Thursday, January 12th, 2006

It's a crazy nice day. 57 degrees Fahrenheit and sunny. It's almost the middle of winter and I have my office window open. Spring on January 12th! What will they think of next?




I saw the latest incarnation of King Kong about a week ago. (The movie-going experience was great. A top notch theater that I and my two friends had entirely to ourselves.)
As for the movie itself? Well it seems clear that director Peter Jackson loved the story a bit too much because he was loath to edit anything out. At 187 minutes, the movie is about 100 minutes too long.

King Kong - 2005
But what really got on my nerves were the action sequences which denied suspension of disbelief.
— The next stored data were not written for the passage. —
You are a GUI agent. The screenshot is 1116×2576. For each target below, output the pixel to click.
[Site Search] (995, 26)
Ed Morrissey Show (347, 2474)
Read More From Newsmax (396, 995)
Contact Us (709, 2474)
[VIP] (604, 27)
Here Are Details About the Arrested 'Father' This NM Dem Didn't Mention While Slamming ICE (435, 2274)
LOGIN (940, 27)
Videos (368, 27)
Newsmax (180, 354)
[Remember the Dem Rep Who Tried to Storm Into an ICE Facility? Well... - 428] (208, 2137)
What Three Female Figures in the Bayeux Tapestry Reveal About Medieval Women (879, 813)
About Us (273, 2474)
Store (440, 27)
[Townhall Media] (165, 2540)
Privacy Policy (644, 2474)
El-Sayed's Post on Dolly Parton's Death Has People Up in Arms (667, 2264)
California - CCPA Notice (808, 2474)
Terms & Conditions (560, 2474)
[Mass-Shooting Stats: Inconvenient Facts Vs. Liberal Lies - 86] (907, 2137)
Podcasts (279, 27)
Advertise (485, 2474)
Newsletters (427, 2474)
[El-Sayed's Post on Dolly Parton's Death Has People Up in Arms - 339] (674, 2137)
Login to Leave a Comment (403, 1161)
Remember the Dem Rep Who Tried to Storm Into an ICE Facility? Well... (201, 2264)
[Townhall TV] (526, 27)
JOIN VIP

With the aid of refined special effects this type of silly action sequence is becoming more and more common. Example: the movie features characters running through a stampede of brontosauruses. Peter Jackson didn't think that was dangerous enough so he threw in some raptor style dinos biting at the characters' heels. But that STILL wasn't enough, so the stampede goes from a confined canyon to an eroding precipice where our protagonists stay one hop and one split second away from blocks of the cliffs as they break off and fall into an incredible abyss. Admittedly many of the minor characters are done in but you knew they were doomed from the beginning. (Akin to that one poor red-shirted ensign that beams down with Kirk, Spock and McCoy.) You never feel that the leading characters are in any real danger because the action is too outrageous.

The scene's sheer outlandishness reminds the viewer that this could only happen in the virtual world of computers and movies. This realization takes the viewer out of the movie thereby dispelling involvement and suspense (and therefore: enjoyment).

Attention Hollywood directors: just because special effects can make a scene appear photo realistic, does not mean that any action depicted will also appear realistic. (Or even plausible in a world that is supposed to be our own and where the characters are supposed to be normal humans.) Note: This notion should not be confused with alternate worlds and realities (example: The Matrix, Superman, Star Wars, etc. etc. etc.), where the 'rules' of the world allow the viewer to suspend their disbelief.

And yet! And yet: King Kong the ape himself, was masterfully executed. The giant ape represents the current pinnacle of a 'realistic' computer-generated character. The movie (and Ann Darrow) make the audience actually care about the big lug.

Sadly the King and Ms. Darrow are not enough to salvage this movie above a solid average flick.

'Twas over exuberance that killed the beast.


Friday, January 6th, 2006

A new year called for a little housekeeping. I've packed away some the essays from December 2003 to December 2004. And unlike past archives, I've finally wised up and decided to store the dusty old pages not by month but by year. Furthermore, I am going to continue leaving 2005's wares sitting out here in the main isle until January 2007 for ease of browsing.
(Wow, that dates looks like something from science fiction. And it is even weirder to think that in thirty years the kids born today will laugh at this by rusty bygone era. [- Damn little punks. Oh well, at least I didn't have to grow up fighting mutated, giant, irradiated rats and cockroaches in a post holocaust world.])

Happy New Year my loyal readers. Let's hope it's a good one.